• _Your instructions_
From the entries, copy out every line in which the word "width" is found.

─── Materials provided

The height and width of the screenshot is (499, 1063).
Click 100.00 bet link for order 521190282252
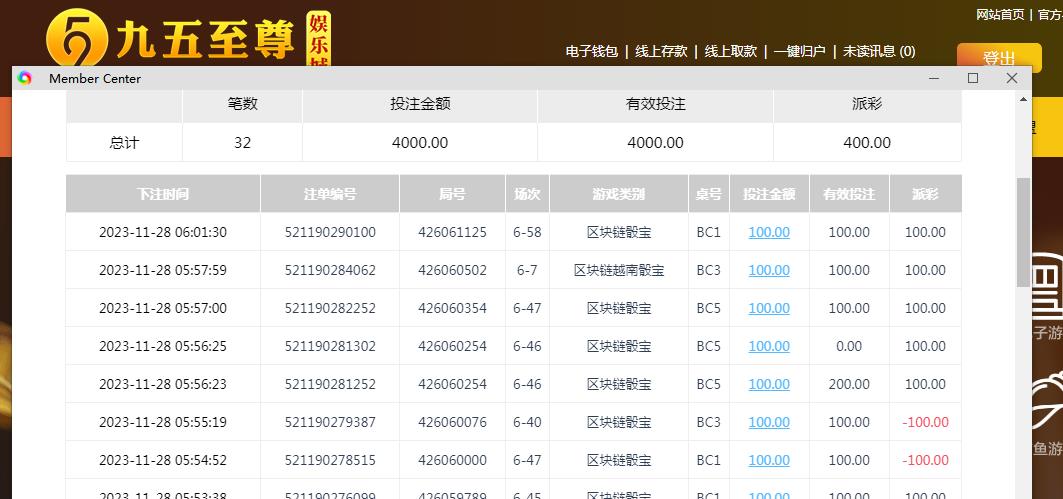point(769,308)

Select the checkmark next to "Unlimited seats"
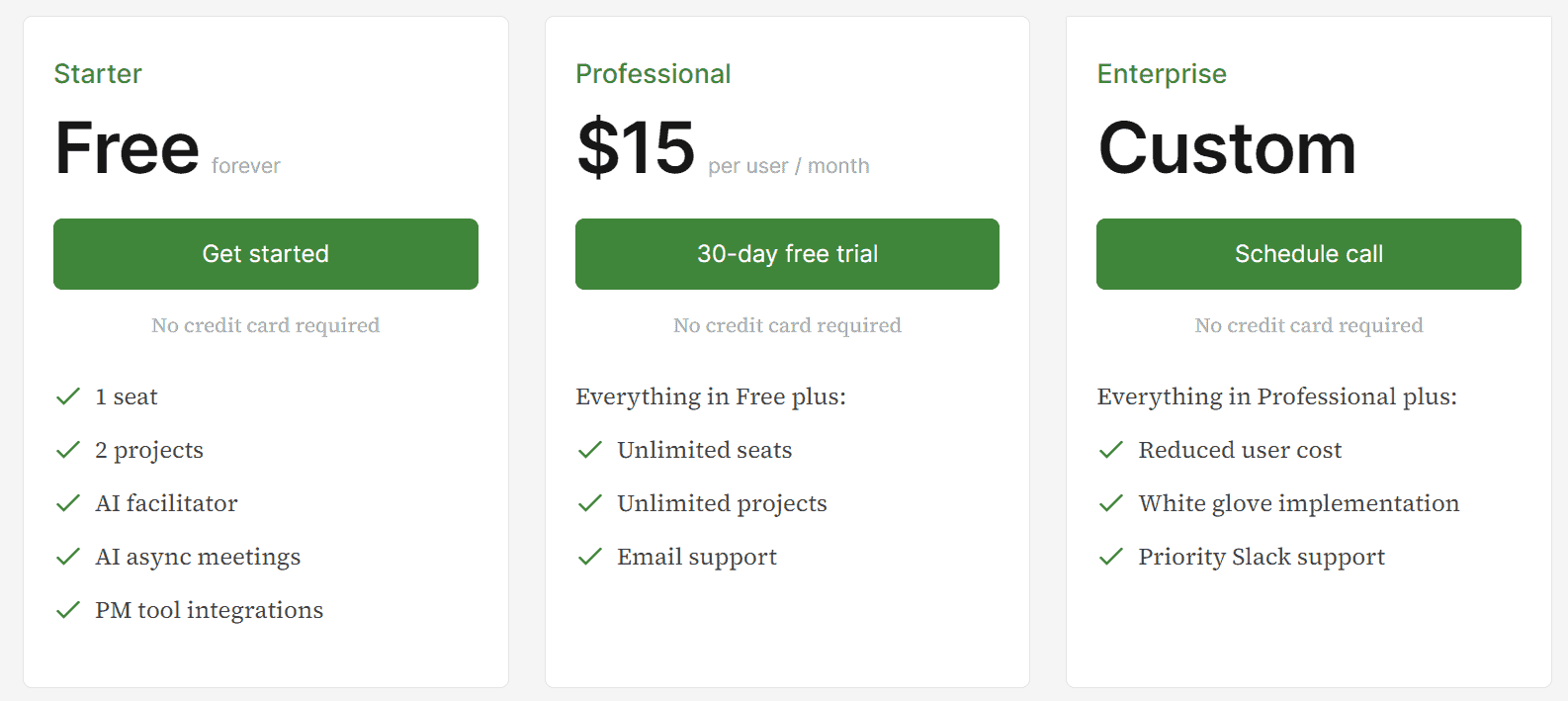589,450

──────
─── Materials provided

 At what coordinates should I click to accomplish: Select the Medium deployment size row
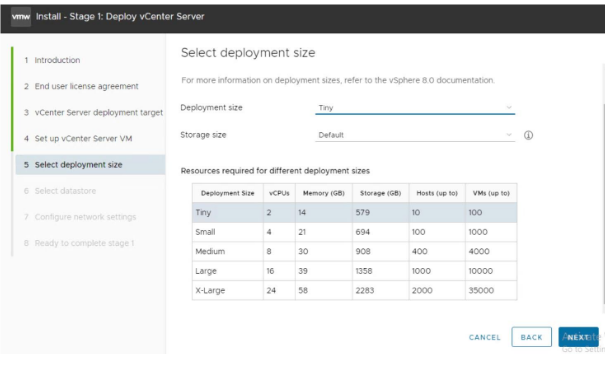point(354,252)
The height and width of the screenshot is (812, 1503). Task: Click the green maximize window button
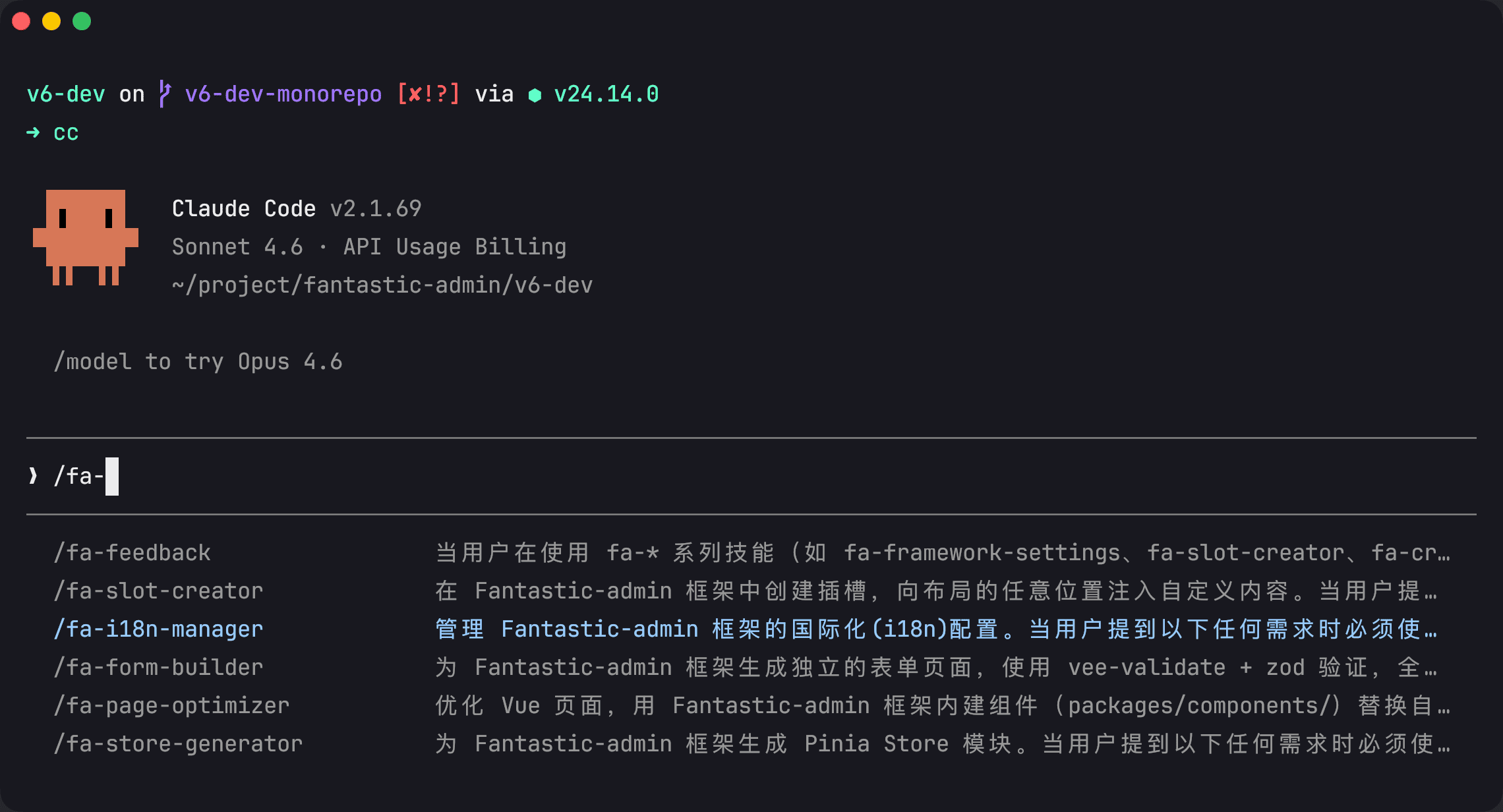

──────

• _Result of the task_
The height and width of the screenshot is (499, 1063).
The height and width of the screenshot is (812, 1503). Task: Click the green maximize window button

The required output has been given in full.